The general consensus among members of the Fordham community is that the federal government needs to do more because Puerto Rico is a part of the United States. Among them are students who are angry at President Trump for not being more concerned with the status of the island. One student said it should not matter that Puerto Rico is more difficult to reach than Texas or Florida.

Other members of the Fordham community feel Puerto Rico is not a priority of the government because it is a territory, while Texas and Florida are states.

Only 45 percent of customers have access to drinking water, according to the U.S. Department of Defense, and the Federal Emergency Management Agency (FEMA) reported 59 out of 69 hospitals are partially or fully operational. On Oct. 3, one of the Navy’s hospital ships, the USNS Comfort, arrived at San Juan ready to treat those needing medical attention.

The hurricane caused almost $95 billion in damages, and the power grid was completely knocked out. It is estimated that at least six months will pass before power is fully restored to the island. Those who do have power are using generators, but a shortage of fuel on the island is making it difficult for the hospitals to stay open.

Thousands of shipping containers full of aid are in Puerto Rico, but because many of the roads are still not clear and only 20 percent of truck drivers reported back after the hurricane passed, the majority of the containers are sitting at the Port of San Juan. Communication is still down in some parts of the island, making it difficult to reach the rest of the drivers.

Kaylie Szarek, FCLC ’21, said, “If it were Texas not getting enough aid or support from FEMA or the government, people would be outraged.”

“The biggest issue is distribution on the island,” Jonathan Trinidad, a member of FCLC ’19 who is from Puerto Rico, said. Trinidad has not heard of anything bad happening to his family, but some relatives who live in a different area lost their homes. He hopes to be able to go down to the island during Thanksgiving break.

Local authorities in Puerto Rico claim that the roads are not the issue, according to an article by the National Public Radio (NPR). Roberto Ramírez Kurtz, the Mayor of Cabo Rojo, which is located on the other side of the island from San Juan, made the trip to the capital of Puerto Rico to ask for aid. He believes if he can manage to reach San Juan, then goods can be sent west. A different mayor, Juan Carlos Garcia of Coamo, also said the roads are clear.

In response to all the natural disasters that have recently struck this part of the world, Fordham University launched a campaign to raise money to help provide aid for the affected communities.

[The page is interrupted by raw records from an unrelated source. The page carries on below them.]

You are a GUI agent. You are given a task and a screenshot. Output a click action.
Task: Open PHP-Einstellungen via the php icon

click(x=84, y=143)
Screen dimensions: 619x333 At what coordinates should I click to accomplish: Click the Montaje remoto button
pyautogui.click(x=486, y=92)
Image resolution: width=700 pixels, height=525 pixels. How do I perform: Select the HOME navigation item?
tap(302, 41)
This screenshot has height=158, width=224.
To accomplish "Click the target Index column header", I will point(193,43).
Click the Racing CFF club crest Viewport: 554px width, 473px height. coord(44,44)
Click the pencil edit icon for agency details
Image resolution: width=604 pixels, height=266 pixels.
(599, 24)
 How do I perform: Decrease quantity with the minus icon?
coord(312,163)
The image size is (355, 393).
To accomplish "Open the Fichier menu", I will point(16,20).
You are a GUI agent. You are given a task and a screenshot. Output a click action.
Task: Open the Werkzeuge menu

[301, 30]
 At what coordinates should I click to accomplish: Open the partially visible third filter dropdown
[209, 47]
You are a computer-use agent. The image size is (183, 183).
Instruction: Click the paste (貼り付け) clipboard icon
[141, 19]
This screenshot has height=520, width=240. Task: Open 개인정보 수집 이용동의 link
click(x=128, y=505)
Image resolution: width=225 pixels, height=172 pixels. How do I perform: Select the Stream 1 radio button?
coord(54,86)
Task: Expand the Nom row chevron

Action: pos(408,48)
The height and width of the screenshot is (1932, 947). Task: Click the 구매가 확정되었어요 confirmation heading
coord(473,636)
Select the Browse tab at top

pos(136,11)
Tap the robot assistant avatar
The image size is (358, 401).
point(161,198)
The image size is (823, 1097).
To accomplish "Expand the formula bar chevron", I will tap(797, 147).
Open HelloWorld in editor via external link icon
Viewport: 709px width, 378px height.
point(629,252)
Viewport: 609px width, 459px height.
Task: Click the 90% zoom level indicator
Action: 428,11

Fordham’s Emergency Relief Fund raised $25,181 in response to all the natural disasters that have struck the Gulf region since August 2017. The money will be used to aid all those affected by Hurricane Harvey, Hurricane Irma, Hurricane Maria and the two major earthquakes in Mexico through Catholic Charities and Catholic Relief Services.

Over 180 people have made donations to the fund, which closed at 12:01 am on Friday Oct. 5, and an anonymous student in the Graduate School of Social Service has matched every dollar collected from Sept. 26 forward, up to $5,000.